FICTION: In 2003, I picked up Tad Williams’ book The War of the Flowers but never read it until now. It is a long tale, as most of his are. But I am two-thirds of the way through this stand-alone novel about a young singer who is sucked into a Fairyland unlike what he had ever imagined. And he happens to be in the middle of a war between the most powerful factions. Last week, I went to Connecticut and since the book was so heavy, I decided to take Hugh Howey’s Half Way Home. An exciting tale about a group of colonists that started out as test tube babies but were only halfway completed with their development when they were expelled out onto this planet they were to colonize. And since it has a little rebellion and problems with authority—something common in many 15-year-old persons—I read it. Great book.

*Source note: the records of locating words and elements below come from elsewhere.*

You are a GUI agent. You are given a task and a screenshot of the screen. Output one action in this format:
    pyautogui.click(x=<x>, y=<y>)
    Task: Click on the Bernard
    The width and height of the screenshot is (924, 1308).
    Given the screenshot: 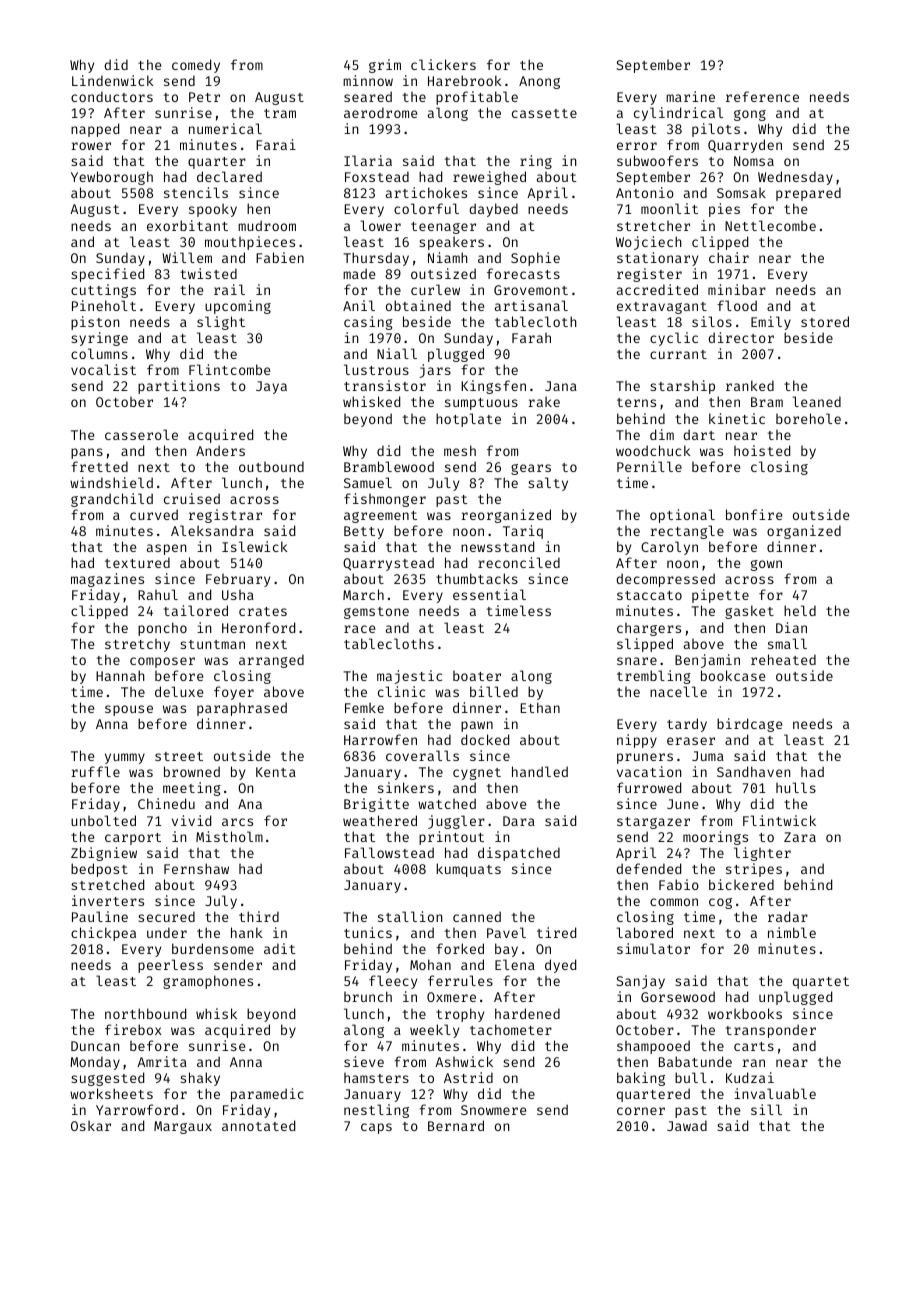 What is the action you would take?
    pyautogui.click(x=456, y=1125)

The War of the Flowers by Tad Williams and Half Way Home by Hugh Howey

NONFICTION: I’ve been doing some research into the lost Dorset culture of the north Atlantic. A people that disappeared rapidly after a great expansion. They disappeared about the time the story in my novel Bishop takes place. Climate? Pushed out by the Thule from the west? Decimated by European diseases after meeting Vikings? This is discussed in two articles I have retrieved: “Lost Visions, Forgotten Dreams: Disappearance of Dorset Culture” from the Canadian Museum of History, and “Preserved in Legends and Ice: What Led to the Extinction of the Dorset Culture?” by Alicia McDermott.

TELEVISION: I finished Marvel’s Agents of S.H.I.E.L.D season six last week. It ended too quickly for me. Another wrong turn at Albuquerque, I guess. Recently, I have finished three of the four episodes of the National Geographic special Lost World of the Maya. Fascinating the extent of the Mayan culture they are finding beneath the foliage of the Central American jungle with the use of lidar.

MOVIES: I haven’t made it to the theater in the last two weeks, which is unfortunate because I want to see 1917 on the big screen before its run is over. The only movie that I have seen during that time has been American Assassin starring Michael Keaton, Dylan O’Brien, and Taylor Kitsch. It is based on Vince Flynn’s 2010 novel of the same name. An exciting film that I saw in the theaters back in 2017 but needed to see again. It was good. Not Oscar material, but entertaining if you like spy thrillers with lots of action.

2017’s American Assassin. I liked it. Lot’s of action.